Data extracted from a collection
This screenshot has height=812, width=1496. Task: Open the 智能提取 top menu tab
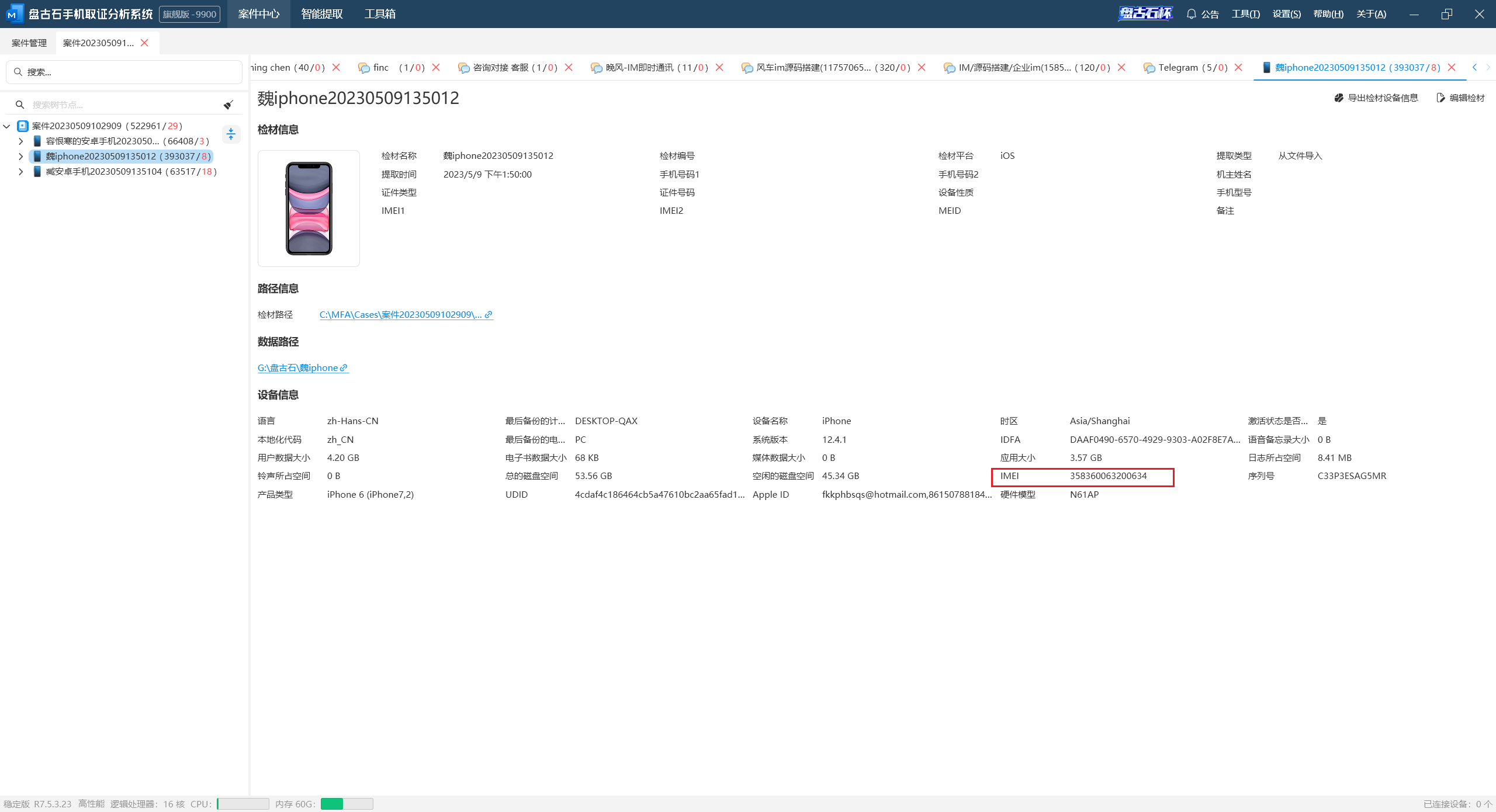pos(321,14)
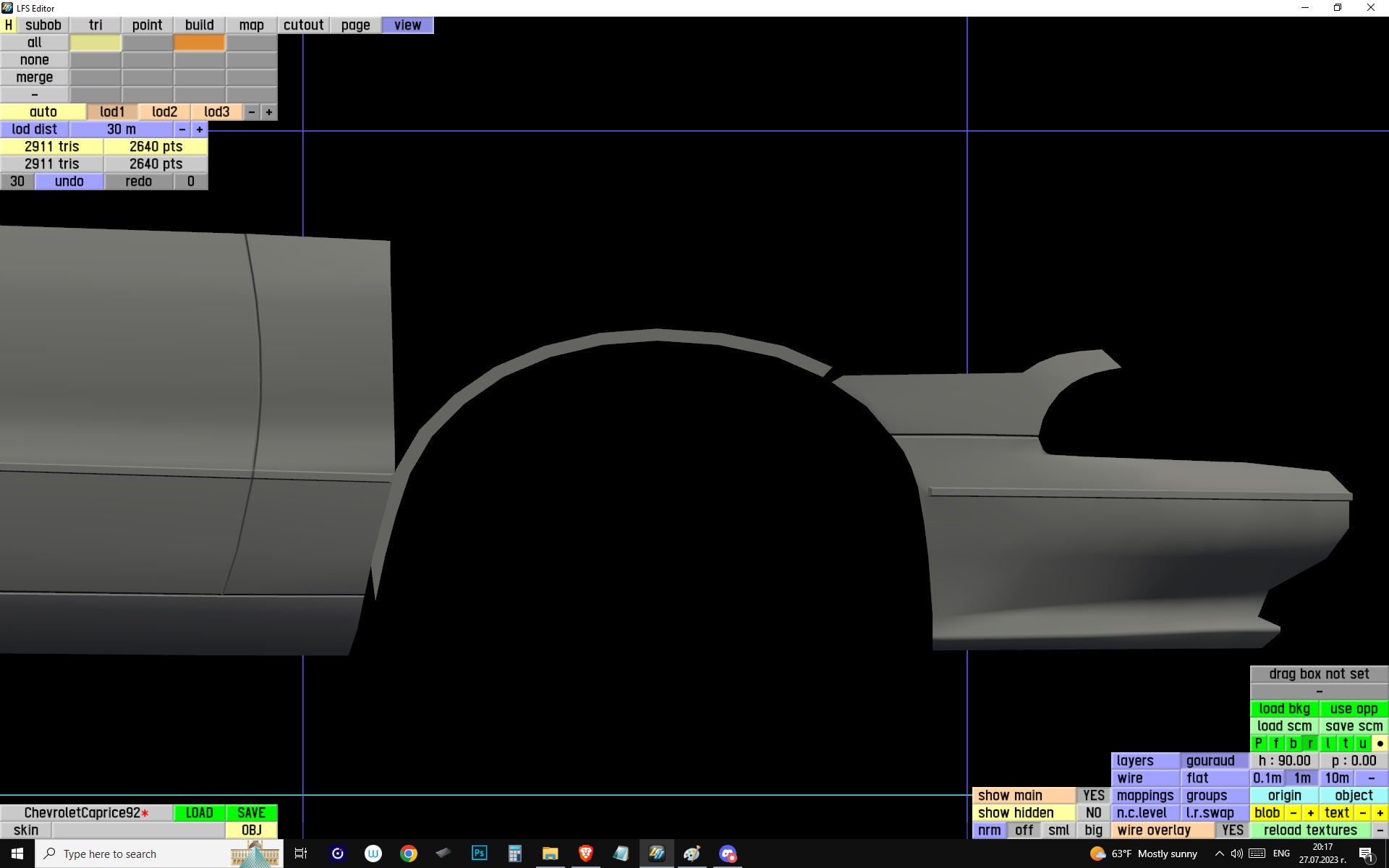Click the green SAVE button
This screenshot has height=868, width=1389.
251,813
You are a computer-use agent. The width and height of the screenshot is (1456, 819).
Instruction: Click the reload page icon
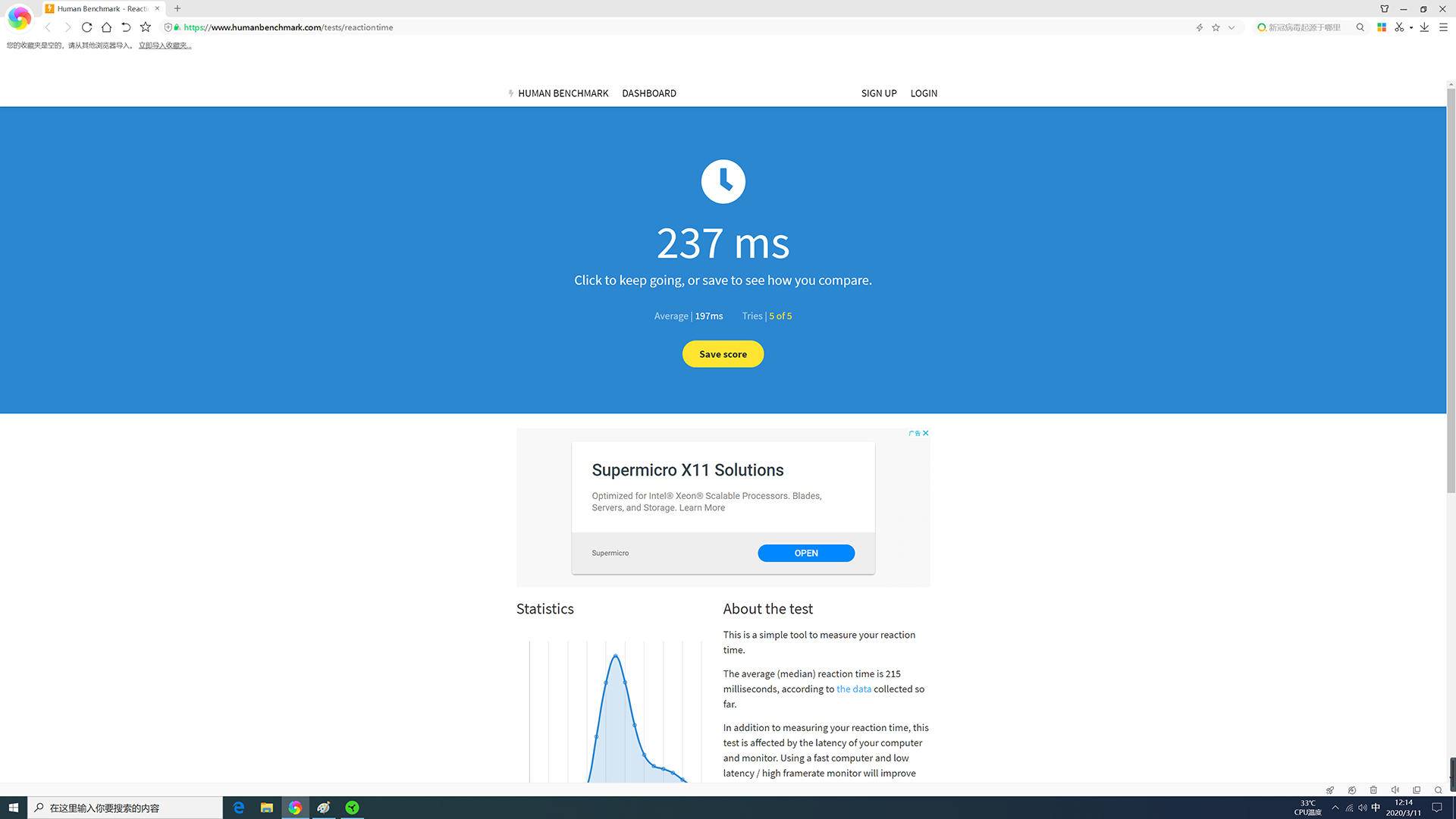click(x=86, y=27)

**What you have to do:**
Return nothing except the lines from the line with "You are a computer-use" through the last line of the records above, copied exactly and without pictures.

**Task response:**
You are a computer-use agent. The width and height of the screenshot is (1456, 819).
Instruction: Click the reload page icon
click(x=86, y=27)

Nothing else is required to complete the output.